What needs to be done
Print all the entries verbatim.

Saved data entries
--*--

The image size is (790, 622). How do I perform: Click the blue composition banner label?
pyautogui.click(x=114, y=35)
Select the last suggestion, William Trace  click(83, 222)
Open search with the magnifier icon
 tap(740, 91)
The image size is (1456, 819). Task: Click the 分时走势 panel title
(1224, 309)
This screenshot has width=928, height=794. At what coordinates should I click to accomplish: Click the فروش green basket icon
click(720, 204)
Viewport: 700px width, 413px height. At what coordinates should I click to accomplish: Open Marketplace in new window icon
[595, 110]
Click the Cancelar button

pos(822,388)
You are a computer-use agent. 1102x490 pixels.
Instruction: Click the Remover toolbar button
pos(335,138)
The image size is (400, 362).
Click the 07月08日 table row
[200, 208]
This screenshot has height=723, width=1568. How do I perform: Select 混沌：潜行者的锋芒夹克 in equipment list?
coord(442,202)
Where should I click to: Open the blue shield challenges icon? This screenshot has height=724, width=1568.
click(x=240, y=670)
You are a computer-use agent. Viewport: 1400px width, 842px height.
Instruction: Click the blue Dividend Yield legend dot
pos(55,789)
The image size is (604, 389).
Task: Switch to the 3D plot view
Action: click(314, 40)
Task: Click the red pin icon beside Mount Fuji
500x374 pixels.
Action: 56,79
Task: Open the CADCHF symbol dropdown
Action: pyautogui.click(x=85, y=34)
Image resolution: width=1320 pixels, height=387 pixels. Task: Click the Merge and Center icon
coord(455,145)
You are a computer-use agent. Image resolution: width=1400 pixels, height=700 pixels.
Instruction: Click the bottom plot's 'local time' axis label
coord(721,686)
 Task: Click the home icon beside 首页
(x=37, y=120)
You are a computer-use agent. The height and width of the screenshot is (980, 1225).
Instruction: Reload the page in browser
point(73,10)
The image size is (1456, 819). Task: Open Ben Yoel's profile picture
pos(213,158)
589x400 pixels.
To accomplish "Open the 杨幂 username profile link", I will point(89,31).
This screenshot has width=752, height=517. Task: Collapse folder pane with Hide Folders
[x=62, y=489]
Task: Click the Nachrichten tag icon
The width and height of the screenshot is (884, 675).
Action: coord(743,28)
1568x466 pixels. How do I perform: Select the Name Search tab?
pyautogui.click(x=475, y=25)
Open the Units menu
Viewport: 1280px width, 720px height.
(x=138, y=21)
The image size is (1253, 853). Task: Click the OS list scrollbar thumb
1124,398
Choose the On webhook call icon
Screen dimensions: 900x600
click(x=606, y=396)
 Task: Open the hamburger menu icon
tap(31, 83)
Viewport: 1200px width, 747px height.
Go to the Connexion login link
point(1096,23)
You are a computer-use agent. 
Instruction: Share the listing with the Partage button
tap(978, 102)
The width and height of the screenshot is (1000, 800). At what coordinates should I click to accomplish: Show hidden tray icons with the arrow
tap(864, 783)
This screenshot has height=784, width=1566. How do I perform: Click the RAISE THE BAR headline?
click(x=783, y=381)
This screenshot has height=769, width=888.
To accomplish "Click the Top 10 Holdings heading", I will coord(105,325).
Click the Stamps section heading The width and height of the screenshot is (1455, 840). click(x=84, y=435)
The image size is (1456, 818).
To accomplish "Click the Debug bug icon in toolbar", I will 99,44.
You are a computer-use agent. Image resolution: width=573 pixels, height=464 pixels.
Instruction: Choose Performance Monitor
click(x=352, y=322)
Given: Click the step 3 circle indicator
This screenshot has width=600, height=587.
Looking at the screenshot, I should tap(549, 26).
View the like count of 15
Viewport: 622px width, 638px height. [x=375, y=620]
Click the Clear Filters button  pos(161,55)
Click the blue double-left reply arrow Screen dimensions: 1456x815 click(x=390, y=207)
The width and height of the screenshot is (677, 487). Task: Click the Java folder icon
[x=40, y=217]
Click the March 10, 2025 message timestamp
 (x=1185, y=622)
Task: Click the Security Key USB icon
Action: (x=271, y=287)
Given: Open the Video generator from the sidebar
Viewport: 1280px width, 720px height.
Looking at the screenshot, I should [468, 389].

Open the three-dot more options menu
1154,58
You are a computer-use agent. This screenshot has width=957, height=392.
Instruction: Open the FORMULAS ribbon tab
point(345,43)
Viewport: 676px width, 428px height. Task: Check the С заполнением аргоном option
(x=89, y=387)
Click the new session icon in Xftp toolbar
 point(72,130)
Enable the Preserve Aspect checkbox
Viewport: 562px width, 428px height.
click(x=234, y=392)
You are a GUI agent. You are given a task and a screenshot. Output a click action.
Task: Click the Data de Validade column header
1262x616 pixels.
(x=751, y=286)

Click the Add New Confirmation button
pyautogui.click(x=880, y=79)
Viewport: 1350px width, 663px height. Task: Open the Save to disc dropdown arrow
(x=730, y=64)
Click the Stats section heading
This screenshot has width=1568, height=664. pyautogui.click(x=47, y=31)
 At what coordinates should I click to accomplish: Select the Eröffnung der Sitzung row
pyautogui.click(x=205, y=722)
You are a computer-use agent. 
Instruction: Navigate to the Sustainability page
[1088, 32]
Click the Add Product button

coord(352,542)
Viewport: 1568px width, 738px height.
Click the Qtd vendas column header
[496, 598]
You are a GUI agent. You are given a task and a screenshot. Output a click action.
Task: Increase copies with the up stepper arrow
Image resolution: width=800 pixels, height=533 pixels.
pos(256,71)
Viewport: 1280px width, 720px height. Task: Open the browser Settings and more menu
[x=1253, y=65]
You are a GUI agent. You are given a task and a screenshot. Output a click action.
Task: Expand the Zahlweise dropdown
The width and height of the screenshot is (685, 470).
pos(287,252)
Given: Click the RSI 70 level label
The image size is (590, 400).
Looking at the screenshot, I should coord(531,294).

--*--

Output
The image size is (790, 622). How do I perform: Click the blue composition banner label?
pyautogui.click(x=114, y=35)
Select the last suggestion, William Trace  click(83, 222)
Open search with the magnifier icon
 tap(740, 91)
The image size is (1456, 819). Task: Click the 分时走势 panel title
(1224, 309)
This screenshot has width=928, height=794. At what coordinates should I click to accomplish: Click the فروش green basket icon
click(720, 204)
Viewport: 700px width, 413px height. At what coordinates should I click to accomplish: Open Marketplace in new window icon
[595, 110]
Click the Cancelar button

pos(822,388)
You are a computer-use agent. 1102x490 pixels.
Instruction: Click the Remover toolbar button
pos(335,138)
The image size is (400, 362).
Click the 07月08日 table row
[200, 208]
This screenshot has height=723, width=1568. How do I perform: Select 混沌：潜行者的锋芒夹克 in equipment list?
coord(442,202)
Where should I click to: Open the blue shield challenges icon? This screenshot has height=724, width=1568.
click(x=240, y=670)
You are a computer-use agent. Viewport: 1400px width, 842px height.
Instruction: Click the blue Dividend Yield legend dot
pos(55,789)
The image size is (604, 389).
Task: Switch to the 3D plot view
Action: click(314, 40)
Task: Click the red pin icon beside Mount Fuji
500x374 pixels.
Action: 56,79
Task: Open the CADCHF symbol dropdown
Action: pyautogui.click(x=85, y=34)
Image resolution: width=1320 pixels, height=387 pixels. Task: Click the Merge and Center icon
coord(455,145)
You are a computer-use agent. Image resolution: width=1400 pixels, height=700 pixels.
Instruction: Click the bottom plot's 'local time' axis label
coord(721,686)
 Task: Click the home icon beside 首页
(x=37, y=120)
You are a computer-use agent. The height and width of the screenshot is (980, 1225).
Instruction: Reload the page in browser
point(73,10)
The image size is (1456, 819). Task: Open Ben Yoel's profile picture
pos(213,158)
589x400 pixels.
To accomplish "Open the 杨幂 username profile link", I will point(89,31).
This screenshot has width=752, height=517. Task: Collapse folder pane with Hide Folders
[x=62, y=489]
Task: Click the Nachrichten tag icon
The width and height of the screenshot is (884, 675).
Action: coord(743,28)
1568x466 pixels. How do I perform: Select the Name Search tab?
pyautogui.click(x=475, y=25)
Open the Units menu
Viewport: 1280px width, 720px height.
(x=138, y=21)
The image size is (1253, 853). Task: Click the OS list scrollbar thumb
1124,398
Choose the On webhook call icon
Screen dimensions: 900x600
click(x=606, y=396)
 Task: Open the hamburger menu icon
tap(31, 83)
Viewport: 1200px width, 747px height.
Go to the Connexion login link
point(1096,23)
You are a computer-use agent. 
Instruction: Share the listing with the Partage button
tap(978, 102)
The width and height of the screenshot is (1000, 800). At what coordinates should I click to accomplish: Show hidden tray icons with the arrow
tap(864, 783)
This screenshot has height=784, width=1566. How do I perform: Click the RAISE THE BAR headline?
click(x=783, y=381)
This screenshot has height=769, width=888.
To accomplish "Click the Top 10 Holdings heading", I will coord(105,325).
Click the Stamps section heading The width and height of the screenshot is (1455, 840). click(x=84, y=435)
The image size is (1456, 818).
To accomplish "Click the Debug bug icon in toolbar", I will 99,44.
You are a computer-use agent. Image resolution: width=573 pixels, height=464 pixels.
Instruction: Choose Performance Monitor
click(x=352, y=322)
Given: Click the step 3 circle indicator
This screenshot has width=600, height=587.
Looking at the screenshot, I should tap(549, 26).
View the like count of 15
Viewport: 622px width, 638px height. [x=375, y=620]
Click the Clear Filters button  pos(161,55)
Click the blue double-left reply arrow Screen dimensions: 1456x815 click(x=390, y=207)
The width and height of the screenshot is (677, 487). Task: Click the Java folder icon
[x=40, y=217]
Click the March 10, 2025 message timestamp
 (x=1185, y=622)
Task: Click the Security Key USB icon
Action: (x=271, y=287)
Given: Open the Video generator from the sidebar
Viewport: 1280px width, 720px height.
Looking at the screenshot, I should [468, 389].

Open the three-dot more options menu
1154,58
You are a computer-use agent. This screenshot has width=957, height=392.
Instruction: Open the FORMULAS ribbon tab
point(345,43)
Viewport: 676px width, 428px height. Task: Check the С заполнением аргоном option
(x=89, y=387)
Click the new session icon in Xftp toolbar
 point(72,130)
Enable the Preserve Aspect checkbox
Viewport: 562px width, 428px height.
click(x=234, y=392)
You are a GUI agent. You are given a task and a screenshot. Output a click action.
Task: Click the Data de Validade column header
1262x616 pixels.
(x=751, y=286)

Click the Add New Confirmation button
pyautogui.click(x=880, y=79)
Viewport: 1350px width, 663px height. Task: Open the Save to disc dropdown arrow
(x=730, y=64)
Click the Stats section heading
This screenshot has width=1568, height=664. pyautogui.click(x=47, y=31)
 At what coordinates should I click to accomplish: Select the Eröffnung der Sitzung row
pyautogui.click(x=205, y=722)
You are a computer-use agent. 
Instruction: Navigate to the Sustainability page
[1088, 32]
Click the Add Product button

coord(352,542)
Viewport: 1568px width, 738px height.
Click the Qtd vendas column header
[496, 598]
You are a GUI agent. You are given a task and a screenshot. Output a click action.
Task: Increase copies with the up stepper arrow
Image resolution: width=800 pixels, height=533 pixels.
pos(256,71)
Viewport: 1280px width, 720px height. Task: Open the browser Settings and more menu
[x=1253, y=65]
You are a GUI agent. You are given a task and a screenshot. Output a click action.
Task: Expand the Zahlweise dropdown
The width and height of the screenshot is (685, 470).
pos(287,252)
Given: Click the RSI 70 level label
The image size is (590, 400).
Looking at the screenshot, I should coord(531,294).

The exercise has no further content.